One reason to use saturated arithmetic is to avoid the aliasing that occurs when the result is outside of the range supported by a limited datapath width. For example, if this were simply a 5b-ALU datapath and you added 10 to 10 (each encoded as 01010), the sum would be 10100, or -12. If, instead, we took maxval=15 and performed saturated addition, then SATADD(10,10,15,-16)=15. In some applications (particularly DSP applications), it is more useful to simply saturate the sum to a chosen maximum value like this than for the result to wrap around to a negative number.

- A different style of solution may match different compute structures.
- Try to minimize compute block count and evaluation latency in your implementations.

For all of the designs, the compute blocks live in an  $n \times m$  array as shown:



Please measure all interconnect distances as the  $Manhattan\ distance$  between the source and the sink. That is:

$$distance = |X_{src} - X_{sink}| + |Y_{src} - Y_{sink}|$$
(1)

For each design, please detail the configuration of each cell used and provide a layout diagram. For each LUT, you may give the logic equation it implements. Similarly, for a PLA, you may give the equations implemented by each product term and sum term.

Assume the input comes from one side (you choose where) and the output exits the opposite side.

## Compute Block Cases:

1. **8b ALU**: The compute block is an 8b ALU (with opcode functionality as on HW4). We add comparison to zero that produces a single bit of output that indicates whether the output of the ALU is a zero. The ALU output and zero-comparison output can be optionally registered. The network is a bit-level network and can route all 9 outputs and 16 inputs independently. For example, this allows you to route bit 5 from your inputs to bits 5, 6, 7, and 8 of the ALU to perform sign extension. The ALU is statically configured to perform a single operation.

Delay model:

|   | ALU evaluation (including zero compare) | 0.5                             |
|---|-----------------------------------------|---------------------------------|
| : | Final (flip-flop) mux                   | 0.1                             |
|   | Interconnect                            | $0.2 \times Manhattan distance$ |



2. Cascaded 4-LUT: The compute block is a 4-LUT with a cascaded fifth input. The output may be a registered or unregistered version of the output of the cascade mux. The cascade travels along the X direction, such that the input comes from the left (X-1) and the output goes to the right (X+1).

Delay model:

| 4-LUT prior to 2-input cascade mux   | 0.2                             |
|--------------------------------------|---------------------------------|
| 2-input mux delay from cascade input | 0.1                             |
| Final (flip-flop) mux                | 0.1                             |
| Interconnect                         | $0.1 \times Manhattan distance$ |



The cascade input is hardwired so that it is generated only by the 4-LUT on the left:



Since the cascade is hardwired, the only way to use the cascade input is as the output of the previous block—so if you just want to use the cascade to implement a 5-LUT, you will need to use two compute blocks.

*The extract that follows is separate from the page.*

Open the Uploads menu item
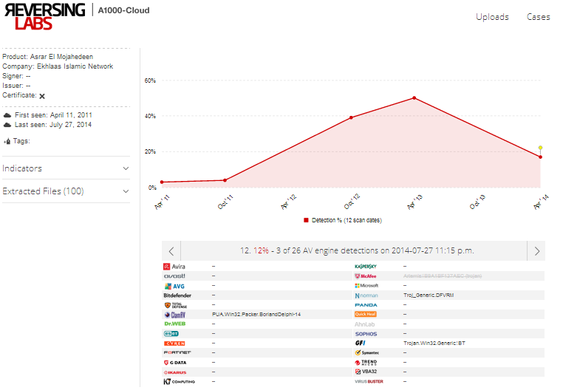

3. **PLA 16**×**10**×**4**: The compute block is a 16-input, 10-product term, 4-output AND-OR PLA. Each of the inputs may be optionally inverted. Each of the outputs may be optionally registered.

|              | PLA Evaluation (both planes) | 0.6                             |
|--------------|------------------------------|---------------------------------|
| Delay model: | Final (flip-flop) mux        | 0.1                             |
|              | Interconnect                 | $0.2 \times Manhattan distance$ |



N.B. I think of the 8b ALU logic block and PLA as being roughly the same size. The 4-LUT cascade logic block is about one-fourth the size of the PLA or 8b ALU. This is the reason for the different distance metrics.

4. **Summarize Results:** Please fill in a table like the following to summarize your results.

| Compute Block               | Latency | Blocks Used | Minimum Rectangle Enclosing Design |
|-----------------------------|---------|-------------|------------------------------------|
| 8b ALU                      |         |             |                                    |
| 4-LUT Cascade               |         |             |                                    |
| PLA $16 \times 10 \times 4$ |         |             |                                    |

e.g.

| Compute Block | Latency | Blocks Used | Minimum Rectangle Enclosing Design |
|---------------|---------|-------------|------------------------------------|
| 4-LUT Cascade | 10      | 33          | 6×6                                |